Ivan Volansky (Note: Іван Якович Волянський) (July 2, 1857 – August 1, 1926) was a Ukrainian Greek Catholic priest and community leader in Galicia, the United States, and Brazil. He is recognized as the first Greek Catholic priest to serve in the United States, where he organized the first Ukrainian parish and helped establish cultural and social institutions for immigrants.

== Early life and education ==
Volansky was born on July 2, 1857, in Yabluniv, then part of the Austrian Empire (now Husiatyn Raion, Ternopil Oblast, Ukraine), into the family of priest Yakiv Volansky and Teklia (née Matselynska). He studied at the state gymnasium in Ternopil, graduating in 1875, and later entered the Lviv Theological Seminary. In 1875–1877 he continued his studies at the Greek Catholic Central Seminary in Vienna and also attended the University of Vienna. He was ordained a married priest in 1880 and served in parishes in Krylos, Nastasiv, and Nyrkiv between 1880 and 1884.

== Mission in the United States ==
In 1884, after a petition by Ukrainian immigrants to the Metropolitan of Lviv, Volansky was sent to the United States, arriving in Shenandoah, Pennsylvania. Before his arrival, Ukrainian Greek Catholic immigrants attended local Latin Rite Roman Catholic churches. His married status initially created difficulties in being recognized by the local Catholic hierarchy.

In 1886 he organized St. Michael's Greek Catholic Church in Shenandoah, the first parish of its kind in the United States, and served there until 1889. He also became head of the “Association of Ruthenian Brotherhoods” and was active in organizing choirs, schools, and cooperative associations. In 1886–1887 he founded and edited Ameryka, the first Ukrainian-language newspaper published in the United States.
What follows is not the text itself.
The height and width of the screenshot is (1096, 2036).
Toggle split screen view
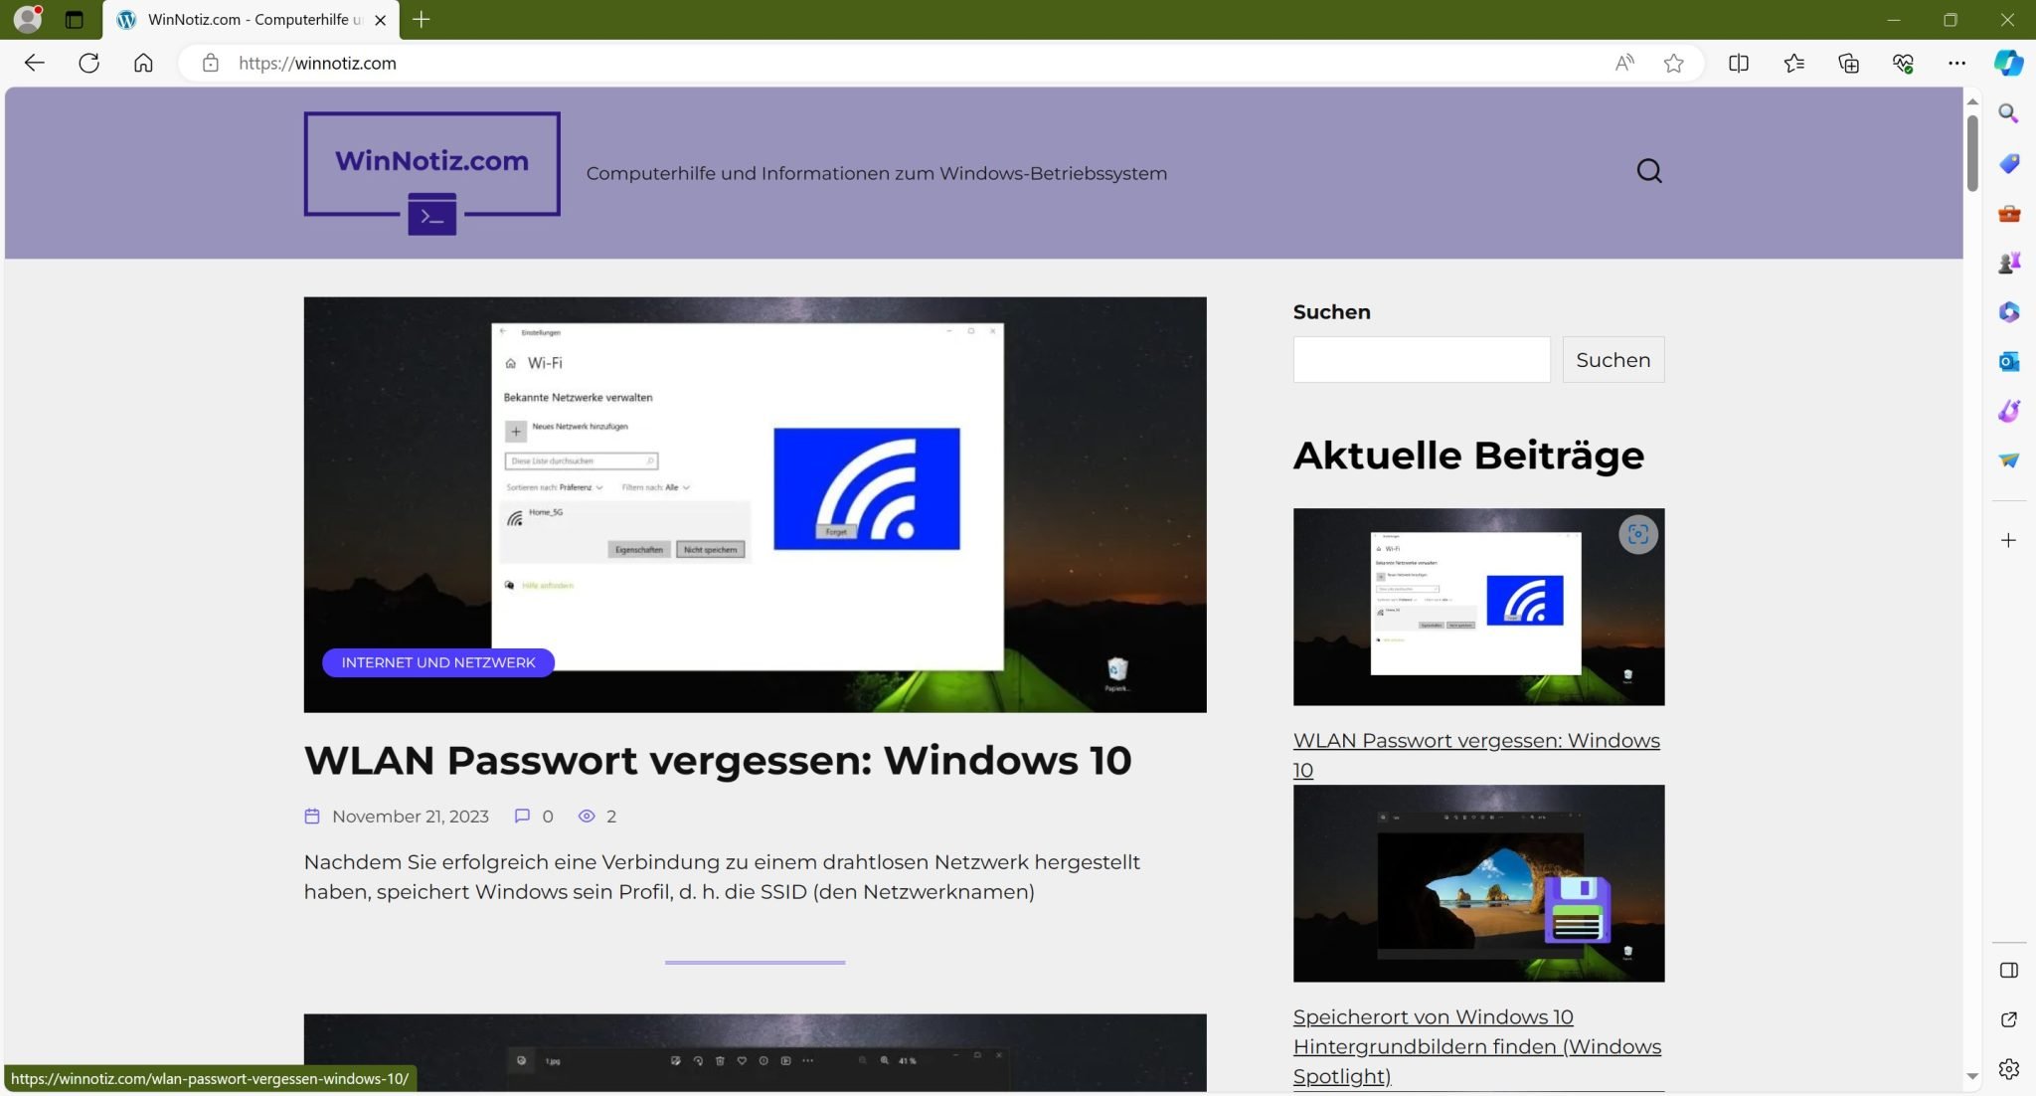[x=1738, y=63]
Volansky later assisted in establishing several other parishes in Pennsylvania, as well as in New Jersey and Minnesota. His activity in founding churches, fraternal societies, and cultural initiatives has been described as symbolizing the vital role of the church in the life of Ukrainian Americans.
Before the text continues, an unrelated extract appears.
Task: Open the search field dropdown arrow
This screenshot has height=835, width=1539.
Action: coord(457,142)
== Return to Galicia and mission in Brazil ==
In 1889 Volansky returned to Galicia, serving as parish priest in Ostrivets near Terebovlia until 1913. From 1896 to 1898 he visited Ukrainian settlements in Brazil to study conditions for potential emigrants. His wife died in Rio de Janeiro during this mission. Volansky reported his observations in the Ukrainian-American press, warning against resettlement in regions with harsh climates and poor conditions.

As dean of Terebovlia (1906–1913), he organized reading rooms, choirs, branches of the Prosvita society, and cooperatives, and chaired the supervisory board of the credit association “Pomich.”

== Later years ==
In 1913 Volansky became parish priest in Dychkiv, near Ternopil, and in 1918 was appointed to mission work in the regions of Chełm, Volhynia, and Belarus. In 1919, due to his patriotic activities, he was arrested by the Polish authorities and imprisoned in a concentration camp in Modlin near Warsaw for six months.

He died on August 1, 1926, in Dychkiv and was buried there.